Based on the facts, exhibits, affidavits, and arguments before the Court, this Court adopts the analysis and reasoning in the Frumkin and Rutledge cases, supra, and concludes that plaintiff Murphy knowingly and voluntarily waived his right to sue IBM for age discrimination when he accepted IBM's Severance Pay and Pre-Retirement Leave of Absence program. By signing the waiver form, as he admits that he did, he has given up his right to bring this lawsuit, and thus it must be dismissed.

The Clerk shall enter a single final judgment granting summary judgment dismissing the complaint as to all plaintiffs.

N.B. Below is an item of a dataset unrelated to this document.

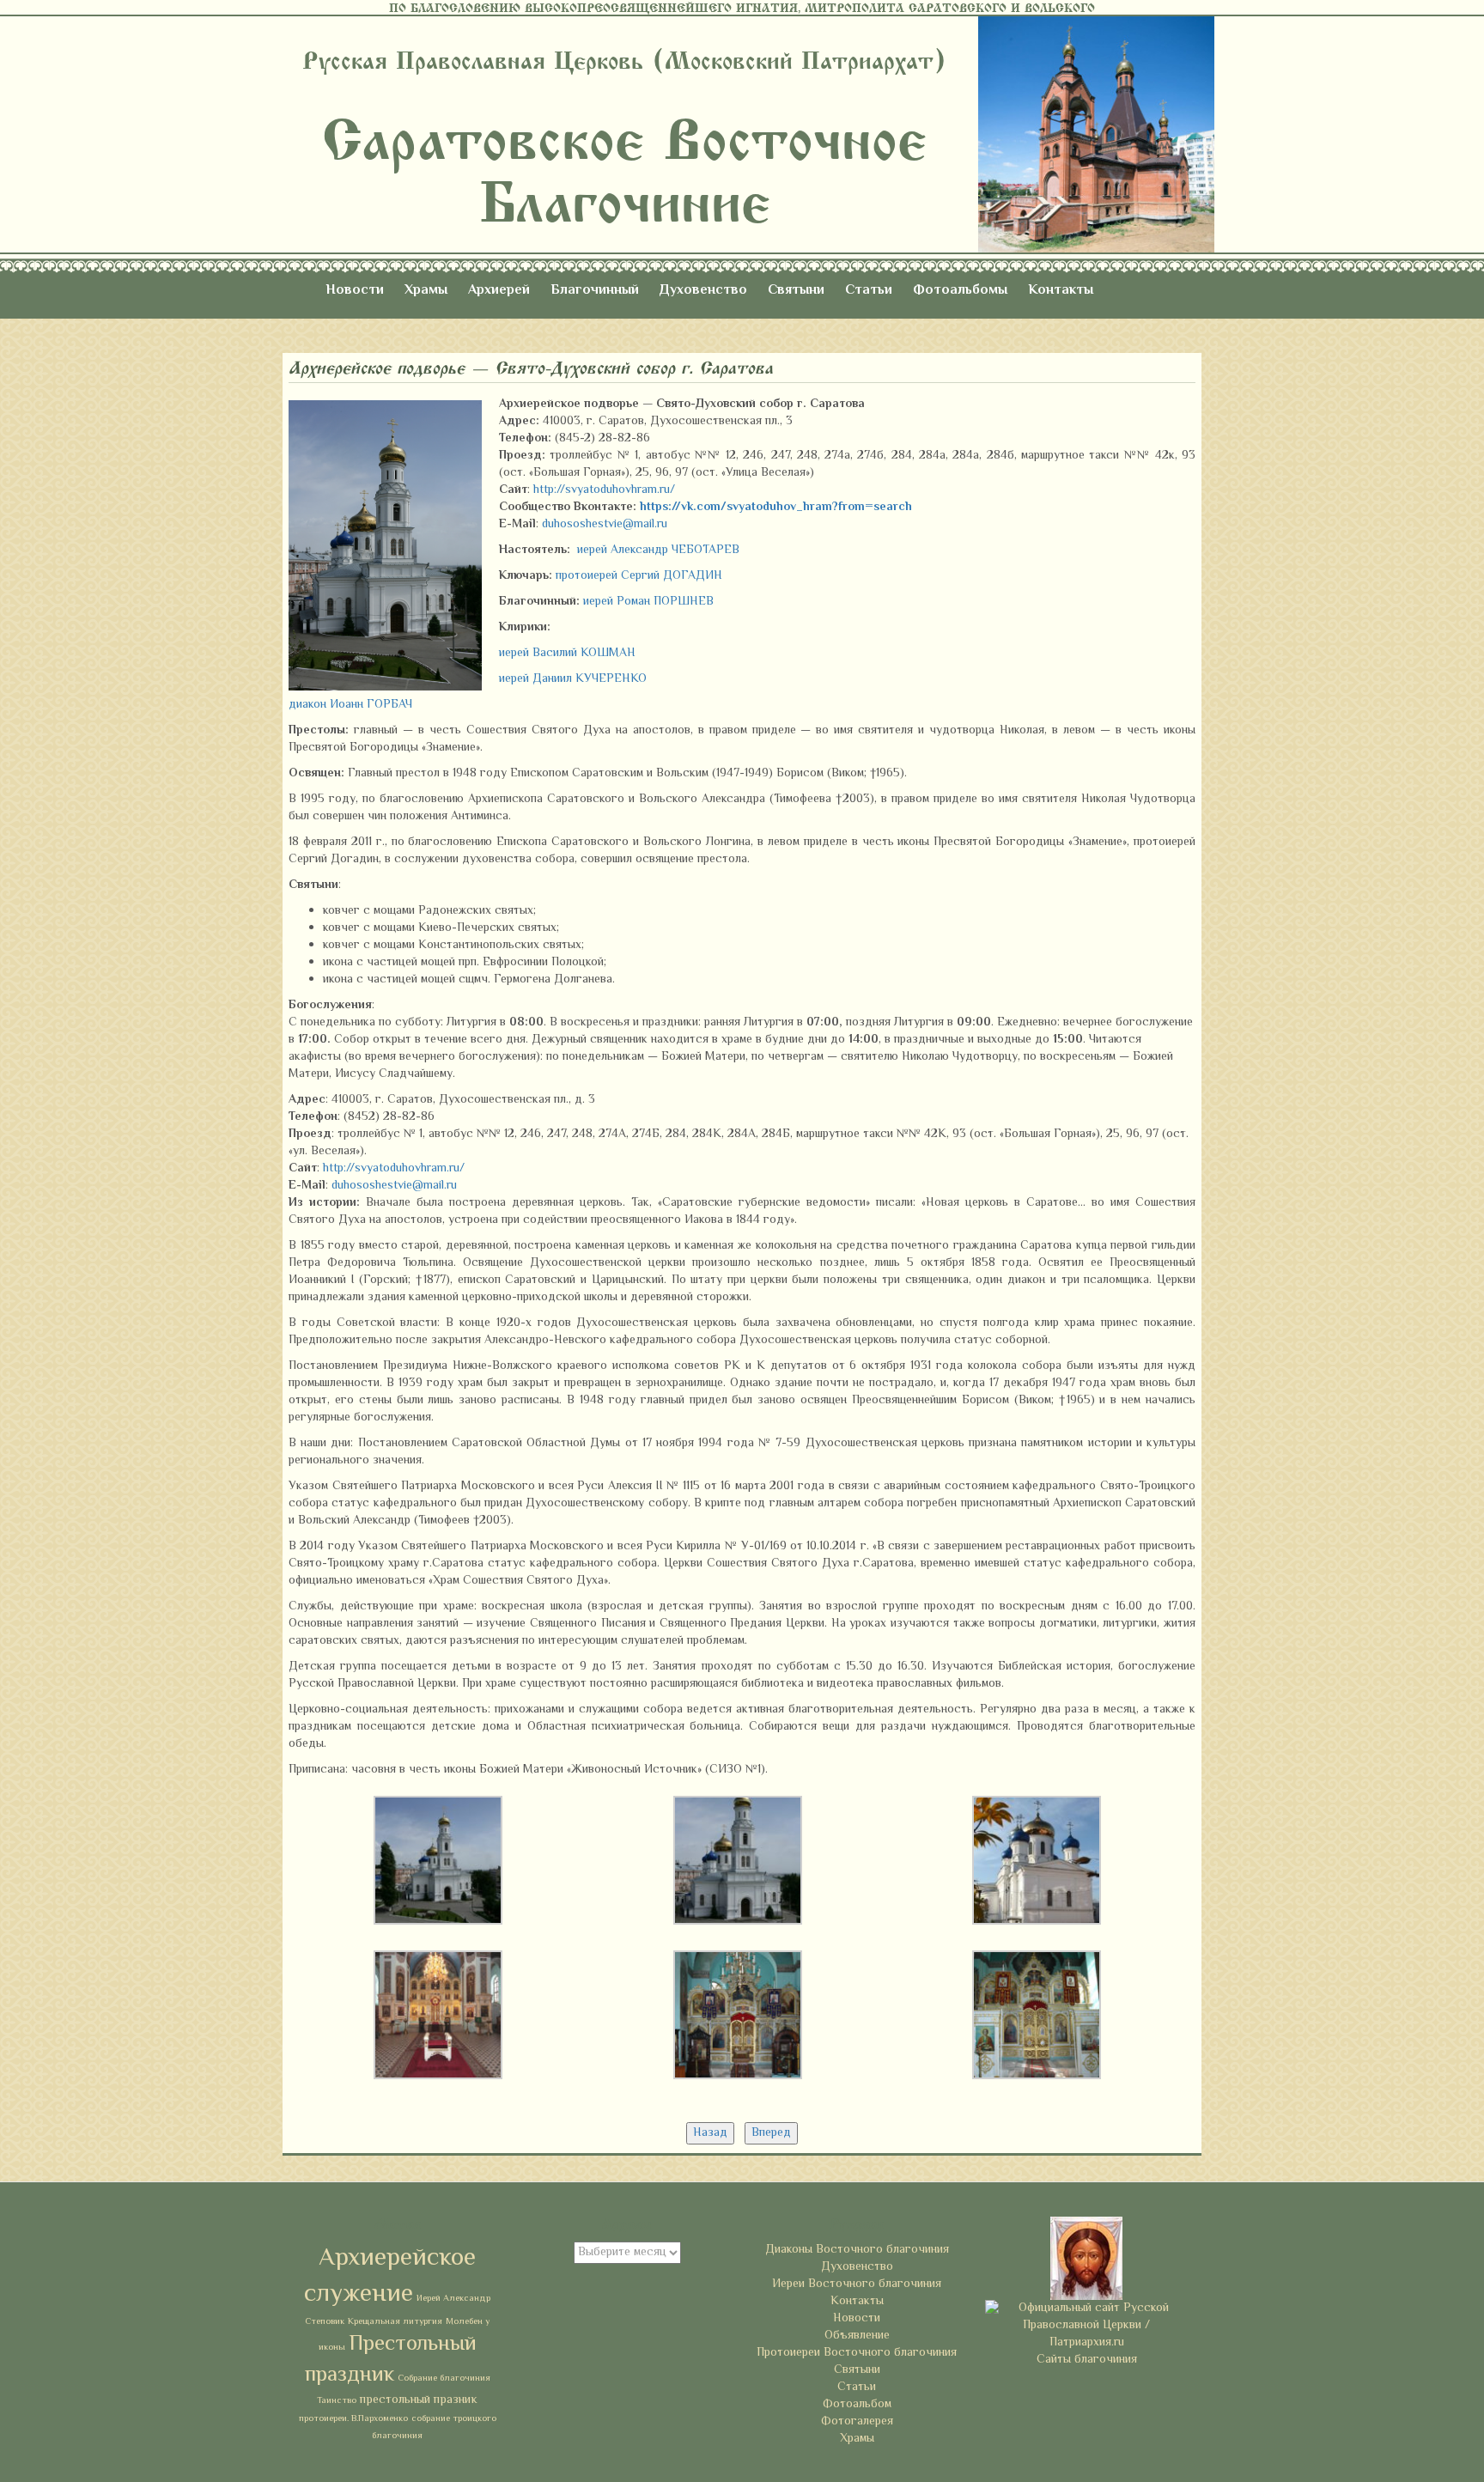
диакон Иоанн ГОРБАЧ (350, 705)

[1] An appeal is pending in those cases, numbered 91 Civ. 3110 (GLG) and 91 Civ. 6784 (GLG), however, that is "irrelevant to a determination of whether a judgment is final" for purposes of preclusion. Miller v. Garrett, 695 F. Supp. 740, 747 n. 4 (S.D.N.Y.1988); Antonsen v. Ward, 943 F.2d 198, 200-01 (2d Cir.1991); Petrella v. Siegel, 843 F.2d 87, 90 (2d Cir.1988) (citing Huron Holding Co. v. Lincoln Mine Operating Co., 312 U.S. 183, 189, 61 S. Ct. 513, 515, 85 L. Ed. 725 (1941)).

[2] Neither Mr. Narsule nor Mr. Zick attended the oral argument of the motion on December 23, 1992. Mr. Narsule had called chambers the day before to inform the Court that he would not be appearing, and to give his oral consent for co-plaintiff Mr. Singpurwala to appear on his behalf, as he had done at the previous hearing on September 1, 1992. Mr. Zick was present at the September 1 hearing, but not at the December 23, 1992 oral argument, nor has he communicated directly with the Court concerning his absence. In response to questioning from the bench, Mr. Singpurwala informed the Court that Mr. Narsule, Mr. Zick, and Mr. Shelpack (who was also absent from the hearing) had given their permission to be represented by Mr. Singpurwala, because the three plaintiffs were working at their new jobs. While a party may appear pro se, there is no basis in law for such a party to appear by another pro se litigant, acting in effect as a lawyer for co-plaintiffs, without the benefit of a license, or proper training. The missing plaintiffs should not be prejudiced by their failure to attend, and the Court will resolve the motion as to them on the merits, rather than by their default to appear.